• WHAT YOU HAVE TO DO
Please set down, with no changes, every line of the material below from the one containing "Index Name (100, 16)" through the end. Skip the pictures.

+++++

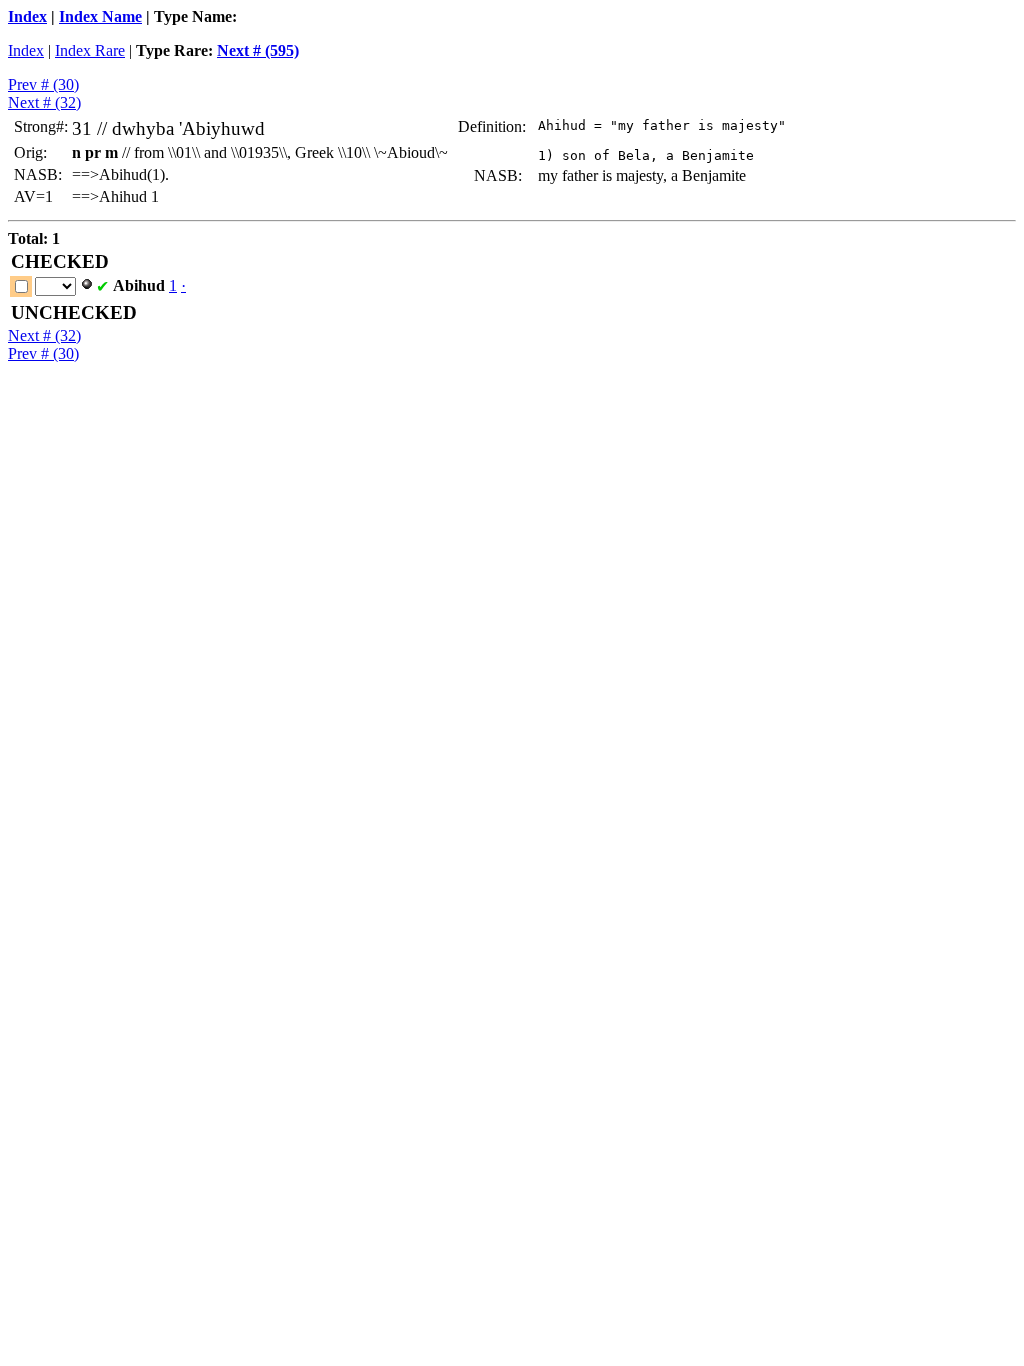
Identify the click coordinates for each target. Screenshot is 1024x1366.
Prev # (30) (43, 84)
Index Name (100, 16)
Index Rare (90, 50)
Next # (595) (258, 50)
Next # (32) (44, 102)
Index (27, 16)
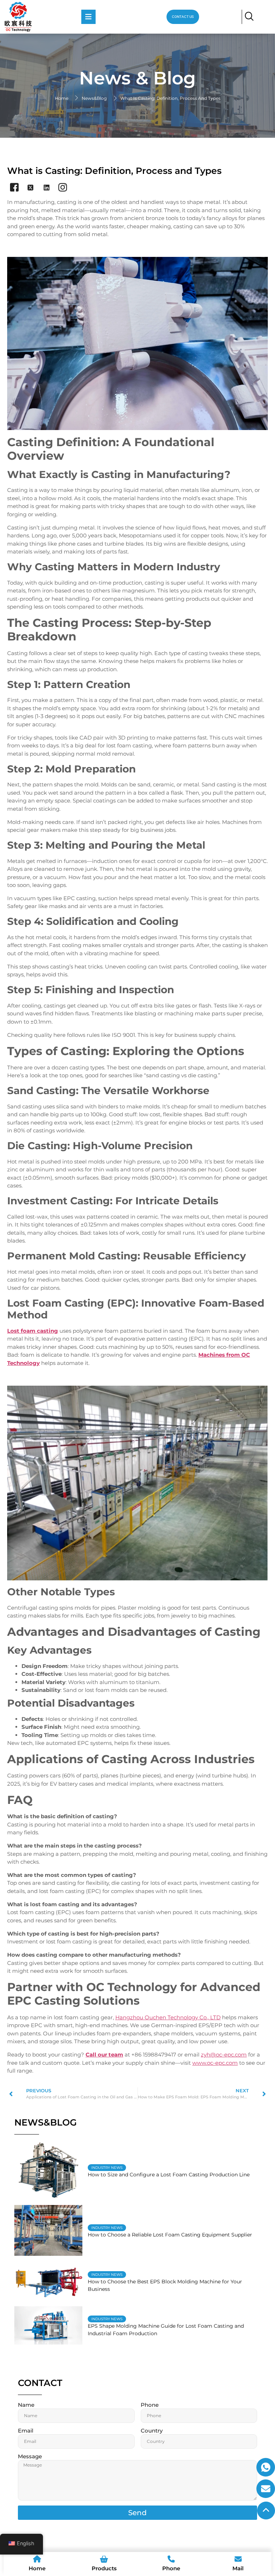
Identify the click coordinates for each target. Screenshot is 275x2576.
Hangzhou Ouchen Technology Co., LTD (168, 2017)
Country (152, 2431)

+++++

• SOLUTION TO THE PROBLEM
Index Name (100, 16)
Index Rare (90, 50)
Next # (595) (258, 50)
Next # (32) (44, 102)
Index (27, 16)
Identify the click coordinates for each target. Screenshot is 275x2576.
Hangzhou Ouchen Technology Co., LTD (168, 2017)
Country (152, 2431)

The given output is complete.